NAKURU, KENYA - 2025/06/04: Informal waste workers carry materials to recycle at Gioto dumpsite Waste pickers play a vital role in supporting the circular economy by recovering mismanaged plastic waste and helping reduce pollution. This year's World Environment Day theme is "Beat Plastic Pollution", a call to raise global awareness about the harmful impact of plastic waste on the environment. (Photo by James Wakibia/SOPA Images/LightRocket via Getty Images)
Los Angeles, California – California’s reliance on shipping plastic waste overseas is facing a hard reckoning. Starting July 1, Malaysia will officially ban imports of U.S. plastic waste, citing America’s refusal to ratify the Basel Convention—an international treaty designed to regulate global waste shipments. The move, driven by mounting frustration with the environmental toll of imported plastics, is already sending shockwaves through California’s waste export system.
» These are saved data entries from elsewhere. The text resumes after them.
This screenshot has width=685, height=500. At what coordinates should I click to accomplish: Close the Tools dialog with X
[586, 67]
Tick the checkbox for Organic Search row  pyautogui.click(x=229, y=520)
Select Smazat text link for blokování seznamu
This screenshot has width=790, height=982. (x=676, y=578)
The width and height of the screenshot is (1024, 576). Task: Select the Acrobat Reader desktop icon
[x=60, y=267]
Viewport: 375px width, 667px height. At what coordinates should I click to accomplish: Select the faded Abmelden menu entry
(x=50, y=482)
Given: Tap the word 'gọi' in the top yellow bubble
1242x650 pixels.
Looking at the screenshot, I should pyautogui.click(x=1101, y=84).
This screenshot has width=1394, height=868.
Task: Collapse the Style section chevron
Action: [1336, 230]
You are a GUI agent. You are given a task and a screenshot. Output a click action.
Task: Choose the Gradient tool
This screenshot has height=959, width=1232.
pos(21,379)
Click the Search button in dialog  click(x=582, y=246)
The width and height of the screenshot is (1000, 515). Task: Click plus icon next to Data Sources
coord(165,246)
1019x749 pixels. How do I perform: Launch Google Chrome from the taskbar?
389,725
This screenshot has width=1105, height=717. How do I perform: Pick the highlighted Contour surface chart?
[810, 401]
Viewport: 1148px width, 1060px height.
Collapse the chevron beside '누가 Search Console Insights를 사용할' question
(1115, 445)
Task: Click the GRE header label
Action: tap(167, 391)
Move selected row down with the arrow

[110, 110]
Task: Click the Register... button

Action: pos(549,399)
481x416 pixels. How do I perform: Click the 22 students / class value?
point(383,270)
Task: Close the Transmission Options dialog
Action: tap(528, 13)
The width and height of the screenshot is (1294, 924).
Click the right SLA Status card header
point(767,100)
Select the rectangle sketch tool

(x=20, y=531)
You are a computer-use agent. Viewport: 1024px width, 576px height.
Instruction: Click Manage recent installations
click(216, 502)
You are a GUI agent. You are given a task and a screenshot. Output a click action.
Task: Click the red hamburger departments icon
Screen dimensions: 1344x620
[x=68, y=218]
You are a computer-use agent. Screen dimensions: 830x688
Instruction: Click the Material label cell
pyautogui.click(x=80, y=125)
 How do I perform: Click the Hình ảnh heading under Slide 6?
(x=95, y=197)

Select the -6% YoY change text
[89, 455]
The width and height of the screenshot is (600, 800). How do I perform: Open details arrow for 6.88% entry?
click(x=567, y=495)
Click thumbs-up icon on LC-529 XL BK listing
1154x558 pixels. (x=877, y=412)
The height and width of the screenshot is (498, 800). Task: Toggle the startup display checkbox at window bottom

The United States never signed the Basel Convention. And Malaysia—after years of serving as a convenient destination for U.S. plastics following China’s 2018 import ban—has decided it will no longer shoulder the burden. New guidelines prohibit plastic waste imports from non-signatories, including the U.S., Haiti, and Fiji, unless the waste is pre-inspected and certified under a new control regime.
California, which shipped over 10 million pounds of plastic to Malaysia in 2024 alone—more than any state except Georgia—may be particularly impacted. Much of this material includes film plastics like grocery bags, food wrap, and can liners, which are notoriously difficult to recycle. With ports already seeing a buildup of unsellable waste, some experts say the market has ground to a halt.
“The scrap plastics market in Malaysia has come to a virtual standstill,” Steve Wong, head of global plastics recycler Fukutomi, wrote in an email shared with industry insiders. With containers piling up and confusion over enforcement, traders and waste processors have few options—and even fewer end markets.
While the move is being hailed by environmentalists, it underscores a deeper problem: the U.S.—and California in particular—has no real domestic plan for the plastic it produces. The global plastics industry, tied tightly to oil production and petrochemicals, has little incentive to meaningfully scale back. As demand for fossil fuels declines in other sectors, plastics have become a growth strategy for oil producers.
Advocates say that exporting plastic to poorer nations has long served as a smokescreen for a broken recycling system. “The plastics that are not feasible to be recycled are often dumped, burned, or released into waterways,” said Jim Puckett of the Basel Action Network. “The export of plastic waste for recycling is a complete sham.”
California officials point to a decline in exports—from 842 million pounds of plastic to Malaysia in 2018 to 16 million this year—as evidence of progress. But critics argue that the system is still fundamentally flawed.
In 2022, California passed SB 54, which aims to create a circular economy for plastics. But until those regulations are finalized, California’s waste—and the global damage it causes—will keep piling up.